-------- Extrait retenu --------
B. UNE NOUVELLE DOCTRINE D'EMPLOI
1. Une plus-value capacitaire déterminante
Plus généralement, l'Azerbaïdjan a privilégié un emploi combiné des drones en tant que « senseurs » et « effecteurs », c'est-à-dire pour mener des missions de renseignement (ISR), de désignation d'objectifs et de frappes aériennes (drone turcs TB2).
En particulier, les drones ont joué un rôle clef dans la suppression des moyens anti-aériens ( suppression of enemy air defense ) de l'Arménie s'agissant tant des systèmes de défense aérienne mobiles de courte portée, des lanceurs de missiles sol-air à moyenne ou longue portée et des radars de défense aérienne. Une trentaine de lanceurs de missiles antiaériens auraient été détruits pendant le conflit.
Les systèmes anti-aériens anciens, d'origine soviétique, se sont révélés inefficaces face à la menace « drones ». Des batteries de type S-300 et Pantsir S1, de conception plus récente, auraient également été frappées. Pour contrer cette menace nouvelle, la Russie est contrainte de développer de nouvelles défenses anti-aériennes, comportant un volet anti-drones.
--------
## Consignes
1. D'après l'extrait sur l'emploi des drones par l'Azerbaïdjan, combien de lanceurs de missiles antiaériens auraient été détruits pendant le conflit ?
2. Prolongez l'extrait sur l'emploi des drones par l'Azerbaïdjan en reprenant après sa dernière phrase.
-------- Données sources --------
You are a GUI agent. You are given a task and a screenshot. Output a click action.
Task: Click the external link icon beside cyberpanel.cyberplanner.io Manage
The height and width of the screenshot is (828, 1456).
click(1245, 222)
--------
## Corrigé
1. Une trentaine de lanceurs de missiles antiaériens auraient été détruits.

2.
Par ailleurs, le drone turc Bayraktar TB2, dont environ 10 exemplaires ont été acquis par l'Azerbaïdjan juste avant la guerre, a joué un rôle particulièrement central. Il a été utilisé tant pour le guidage de frappes d'artillerie que pour l'acquisition de cibles, la localisation et la neutralisation de systèmes anti-aériens, ainsi que pour la mise en oeuvre de frappes de précision.
Les drones ont ainsi rempli les fonctions complètes, classiques, de l'arme aérienne (ISR, coordination, appui-feu, frappes), à un coût bien moindre.
Ils ont par ailleurs très largement contribué à la propagande de guerre, en permettant la diffusion de vidéos, relayées par les autorités azerbaïdjanaises et reprises dans le monde entier via les réseaux sociaux. Ces vidéos ont permis à l'Azerbaïdjan de montrer au monde entier l'emprise de ses forces sur les forces arméniennes et l'ampleur des destructions infligées.
Enfin, l'emploi d'avions Antonov-2 comme cibles volantes, destinées à dévoiler les défenses arméniennes, a également été signalé. La question de savoir s'il s'agissait d'avions « dronisés », commandés à distance, ou bien « simplement » d'engins lancés vers les lignes ennemies après largage du pilote, n'est pas totalement tranchée.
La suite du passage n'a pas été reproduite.